Information given:
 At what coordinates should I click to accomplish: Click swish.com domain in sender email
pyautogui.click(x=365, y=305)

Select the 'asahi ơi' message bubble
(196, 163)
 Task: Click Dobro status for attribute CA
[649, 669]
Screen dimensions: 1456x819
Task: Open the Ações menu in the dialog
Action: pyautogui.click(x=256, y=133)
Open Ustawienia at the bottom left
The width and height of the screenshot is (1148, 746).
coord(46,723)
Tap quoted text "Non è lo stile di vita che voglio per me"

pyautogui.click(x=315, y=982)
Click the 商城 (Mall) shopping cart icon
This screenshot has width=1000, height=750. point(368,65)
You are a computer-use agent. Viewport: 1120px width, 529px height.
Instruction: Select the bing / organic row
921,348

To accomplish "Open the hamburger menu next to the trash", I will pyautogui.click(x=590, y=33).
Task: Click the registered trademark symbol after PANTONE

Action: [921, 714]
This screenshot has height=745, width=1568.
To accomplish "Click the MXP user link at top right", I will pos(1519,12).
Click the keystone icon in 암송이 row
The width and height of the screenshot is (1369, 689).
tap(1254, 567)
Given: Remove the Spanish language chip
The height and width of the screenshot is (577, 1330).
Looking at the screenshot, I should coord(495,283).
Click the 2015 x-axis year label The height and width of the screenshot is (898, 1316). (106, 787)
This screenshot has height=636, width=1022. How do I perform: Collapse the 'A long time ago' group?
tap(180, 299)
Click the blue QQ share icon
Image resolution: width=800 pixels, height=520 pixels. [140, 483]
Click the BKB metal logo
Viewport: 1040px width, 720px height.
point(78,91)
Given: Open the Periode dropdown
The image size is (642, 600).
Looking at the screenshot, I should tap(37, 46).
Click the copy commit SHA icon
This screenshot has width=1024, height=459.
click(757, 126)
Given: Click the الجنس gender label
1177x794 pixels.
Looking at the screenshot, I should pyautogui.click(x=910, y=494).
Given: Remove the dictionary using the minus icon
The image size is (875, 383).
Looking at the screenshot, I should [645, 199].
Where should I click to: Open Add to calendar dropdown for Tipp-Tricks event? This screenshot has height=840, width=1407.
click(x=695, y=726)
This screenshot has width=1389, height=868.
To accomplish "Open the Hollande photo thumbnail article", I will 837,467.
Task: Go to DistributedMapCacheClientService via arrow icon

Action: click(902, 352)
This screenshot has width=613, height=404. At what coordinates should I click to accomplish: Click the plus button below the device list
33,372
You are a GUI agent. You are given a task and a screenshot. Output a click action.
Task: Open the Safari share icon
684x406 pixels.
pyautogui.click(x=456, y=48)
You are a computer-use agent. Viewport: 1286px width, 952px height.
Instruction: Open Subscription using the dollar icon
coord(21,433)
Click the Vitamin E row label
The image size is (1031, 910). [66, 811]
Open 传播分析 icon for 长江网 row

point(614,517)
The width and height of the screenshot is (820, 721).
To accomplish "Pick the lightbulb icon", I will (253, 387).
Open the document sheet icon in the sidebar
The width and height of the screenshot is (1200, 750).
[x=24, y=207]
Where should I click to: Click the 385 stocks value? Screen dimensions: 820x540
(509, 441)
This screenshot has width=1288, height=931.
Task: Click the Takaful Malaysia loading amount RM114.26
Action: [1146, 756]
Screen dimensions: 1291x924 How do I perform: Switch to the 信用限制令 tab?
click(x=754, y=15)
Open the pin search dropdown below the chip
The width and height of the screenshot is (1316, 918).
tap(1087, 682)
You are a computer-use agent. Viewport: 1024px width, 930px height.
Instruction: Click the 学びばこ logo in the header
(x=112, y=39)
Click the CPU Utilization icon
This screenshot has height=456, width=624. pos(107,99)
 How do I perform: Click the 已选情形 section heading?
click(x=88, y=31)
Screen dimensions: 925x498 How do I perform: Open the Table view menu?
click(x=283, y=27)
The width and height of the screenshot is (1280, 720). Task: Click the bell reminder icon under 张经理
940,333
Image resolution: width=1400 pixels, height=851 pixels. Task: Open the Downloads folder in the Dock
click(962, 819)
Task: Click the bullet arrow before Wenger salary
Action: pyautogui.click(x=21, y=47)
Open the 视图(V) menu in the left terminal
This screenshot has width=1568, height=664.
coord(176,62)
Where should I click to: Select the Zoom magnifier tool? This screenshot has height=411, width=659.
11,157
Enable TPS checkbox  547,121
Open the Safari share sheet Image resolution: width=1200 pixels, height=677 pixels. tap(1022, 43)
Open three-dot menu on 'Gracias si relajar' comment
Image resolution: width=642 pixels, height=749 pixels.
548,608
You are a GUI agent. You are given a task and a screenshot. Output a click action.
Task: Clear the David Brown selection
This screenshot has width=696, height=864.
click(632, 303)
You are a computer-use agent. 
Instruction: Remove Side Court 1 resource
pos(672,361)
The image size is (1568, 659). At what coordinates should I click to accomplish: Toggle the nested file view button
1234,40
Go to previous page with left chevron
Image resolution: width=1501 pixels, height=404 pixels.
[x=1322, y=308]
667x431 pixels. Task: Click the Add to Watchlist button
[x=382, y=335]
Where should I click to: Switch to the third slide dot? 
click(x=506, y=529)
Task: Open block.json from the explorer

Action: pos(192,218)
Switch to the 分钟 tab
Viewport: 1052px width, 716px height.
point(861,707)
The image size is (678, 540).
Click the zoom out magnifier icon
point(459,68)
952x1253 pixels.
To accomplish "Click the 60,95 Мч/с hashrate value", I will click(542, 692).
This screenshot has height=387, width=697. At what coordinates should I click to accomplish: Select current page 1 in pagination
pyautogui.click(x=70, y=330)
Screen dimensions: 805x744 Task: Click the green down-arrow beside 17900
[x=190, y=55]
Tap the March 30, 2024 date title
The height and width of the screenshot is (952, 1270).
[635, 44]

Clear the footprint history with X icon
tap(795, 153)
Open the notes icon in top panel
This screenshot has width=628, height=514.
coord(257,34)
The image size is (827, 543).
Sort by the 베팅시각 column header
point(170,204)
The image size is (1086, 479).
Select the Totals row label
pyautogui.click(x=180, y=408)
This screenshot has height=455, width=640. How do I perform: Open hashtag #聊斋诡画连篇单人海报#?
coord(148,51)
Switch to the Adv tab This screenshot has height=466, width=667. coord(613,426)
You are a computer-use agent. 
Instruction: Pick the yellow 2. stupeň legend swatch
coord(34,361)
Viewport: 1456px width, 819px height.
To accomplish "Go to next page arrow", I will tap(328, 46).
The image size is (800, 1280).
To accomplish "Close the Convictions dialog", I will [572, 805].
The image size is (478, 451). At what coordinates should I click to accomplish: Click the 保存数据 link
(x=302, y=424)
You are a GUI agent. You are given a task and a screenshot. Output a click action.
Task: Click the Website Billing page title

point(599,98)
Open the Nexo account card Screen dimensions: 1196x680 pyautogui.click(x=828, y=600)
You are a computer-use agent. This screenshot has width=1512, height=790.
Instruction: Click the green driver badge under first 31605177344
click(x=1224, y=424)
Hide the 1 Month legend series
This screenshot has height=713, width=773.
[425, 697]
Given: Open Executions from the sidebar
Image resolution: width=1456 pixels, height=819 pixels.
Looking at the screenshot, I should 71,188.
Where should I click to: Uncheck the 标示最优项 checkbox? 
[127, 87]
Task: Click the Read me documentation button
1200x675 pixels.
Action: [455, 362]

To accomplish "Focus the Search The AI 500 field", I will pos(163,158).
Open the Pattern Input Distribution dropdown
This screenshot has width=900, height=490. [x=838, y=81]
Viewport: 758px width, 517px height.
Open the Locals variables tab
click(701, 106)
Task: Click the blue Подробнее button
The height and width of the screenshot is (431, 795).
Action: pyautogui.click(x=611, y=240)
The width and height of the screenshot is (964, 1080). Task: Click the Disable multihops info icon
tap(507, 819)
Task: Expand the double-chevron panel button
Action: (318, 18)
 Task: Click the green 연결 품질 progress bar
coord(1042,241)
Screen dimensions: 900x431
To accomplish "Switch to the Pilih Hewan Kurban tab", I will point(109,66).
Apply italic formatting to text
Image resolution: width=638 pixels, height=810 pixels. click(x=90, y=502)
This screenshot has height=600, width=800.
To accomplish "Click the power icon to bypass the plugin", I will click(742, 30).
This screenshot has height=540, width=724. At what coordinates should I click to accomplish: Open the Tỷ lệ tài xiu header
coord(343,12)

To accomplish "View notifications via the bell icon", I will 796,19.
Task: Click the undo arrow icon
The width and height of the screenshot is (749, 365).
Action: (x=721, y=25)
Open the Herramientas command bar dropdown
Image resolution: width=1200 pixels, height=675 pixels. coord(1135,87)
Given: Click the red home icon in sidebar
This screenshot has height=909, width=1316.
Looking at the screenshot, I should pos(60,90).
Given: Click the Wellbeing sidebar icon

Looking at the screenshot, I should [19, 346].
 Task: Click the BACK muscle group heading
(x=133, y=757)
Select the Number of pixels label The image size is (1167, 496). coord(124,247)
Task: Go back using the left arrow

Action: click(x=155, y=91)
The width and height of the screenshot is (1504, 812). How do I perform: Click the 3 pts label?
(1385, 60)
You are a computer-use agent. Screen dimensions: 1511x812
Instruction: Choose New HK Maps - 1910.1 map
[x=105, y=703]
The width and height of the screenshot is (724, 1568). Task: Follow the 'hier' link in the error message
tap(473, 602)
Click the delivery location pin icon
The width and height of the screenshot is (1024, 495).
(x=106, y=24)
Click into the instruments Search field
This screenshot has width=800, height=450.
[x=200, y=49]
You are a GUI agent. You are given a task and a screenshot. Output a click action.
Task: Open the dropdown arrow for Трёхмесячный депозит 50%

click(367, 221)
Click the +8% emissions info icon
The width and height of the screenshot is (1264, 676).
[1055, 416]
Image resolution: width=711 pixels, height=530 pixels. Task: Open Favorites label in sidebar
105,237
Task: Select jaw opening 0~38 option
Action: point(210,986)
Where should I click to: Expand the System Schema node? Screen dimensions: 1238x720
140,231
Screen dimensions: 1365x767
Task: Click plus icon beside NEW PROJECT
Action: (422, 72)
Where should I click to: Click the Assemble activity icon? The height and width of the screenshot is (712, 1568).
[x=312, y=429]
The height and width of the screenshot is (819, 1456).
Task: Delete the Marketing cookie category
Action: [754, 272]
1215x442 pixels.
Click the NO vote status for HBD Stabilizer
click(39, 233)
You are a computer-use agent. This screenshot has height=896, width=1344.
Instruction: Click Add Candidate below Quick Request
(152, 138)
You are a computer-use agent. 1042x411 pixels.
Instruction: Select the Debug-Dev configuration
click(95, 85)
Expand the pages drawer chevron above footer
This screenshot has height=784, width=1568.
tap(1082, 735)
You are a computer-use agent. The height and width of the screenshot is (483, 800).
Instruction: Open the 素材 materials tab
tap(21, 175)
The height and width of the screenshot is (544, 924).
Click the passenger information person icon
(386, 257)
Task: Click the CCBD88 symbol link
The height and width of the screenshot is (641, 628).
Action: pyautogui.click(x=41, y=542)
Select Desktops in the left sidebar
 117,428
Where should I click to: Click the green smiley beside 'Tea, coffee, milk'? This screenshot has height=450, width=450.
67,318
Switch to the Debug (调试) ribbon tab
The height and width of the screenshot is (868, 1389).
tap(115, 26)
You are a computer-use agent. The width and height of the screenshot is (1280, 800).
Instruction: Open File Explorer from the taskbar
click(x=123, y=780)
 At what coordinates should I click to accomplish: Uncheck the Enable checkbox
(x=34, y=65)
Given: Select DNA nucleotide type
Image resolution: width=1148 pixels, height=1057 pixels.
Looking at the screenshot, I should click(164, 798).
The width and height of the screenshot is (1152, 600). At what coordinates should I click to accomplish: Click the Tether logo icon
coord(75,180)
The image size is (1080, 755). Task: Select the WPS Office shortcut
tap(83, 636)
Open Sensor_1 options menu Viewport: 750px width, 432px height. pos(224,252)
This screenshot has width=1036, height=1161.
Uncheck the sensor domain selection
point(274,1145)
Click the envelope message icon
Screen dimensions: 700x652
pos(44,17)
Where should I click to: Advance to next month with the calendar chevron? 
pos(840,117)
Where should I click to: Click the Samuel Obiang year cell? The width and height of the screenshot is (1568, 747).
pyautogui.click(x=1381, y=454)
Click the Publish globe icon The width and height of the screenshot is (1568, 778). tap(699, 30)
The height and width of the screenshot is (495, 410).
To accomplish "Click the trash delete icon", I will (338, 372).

Written instruction: Reproduce verbatim the part of the records that opens with the line containing "Screen dimensions: 900x431" and closes with the line containing "(x=133, y=757)", both of those lines included.

Output for this exercise:
Screen dimensions: 900x431
To accomplish "Switch to the Pilih Hewan Kurban tab", I will point(109,66).
Apply italic formatting to text
Image resolution: width=638 pixels, height=810 pixels. click(x=90, y=502)
This screenshot has height=600, width=800.
To accomplish "Click the power icon to bypass the plugin", I will click(742, 30).
This screenshot has height=540, width=724. At what coordinates should I click to accomplish: Open the Tỷ lệ tài xiu header
coord(343,12)

To accomplish "View notifications via the bell icon", I will 796,19.
Task: Click the undo arrow icon
The width and height of the screenshot is (749, 365).
Action: (x=721, y=25)
Open the Herramientas command bar dropdown
Image resolution: width=1200 pixels, height=675 pixels. coord(1135,87)
Given: Click the red home icon in sidebar
This screenshot has height=909, width=1316.
Looking at the screenshot, I should pos(60,90).
Given: Click the Wellbeing sidebar icon

Looking at the screenshot, I should [19, 346].
 Task: Click the BACK muscle group heading
(x=133, y=757)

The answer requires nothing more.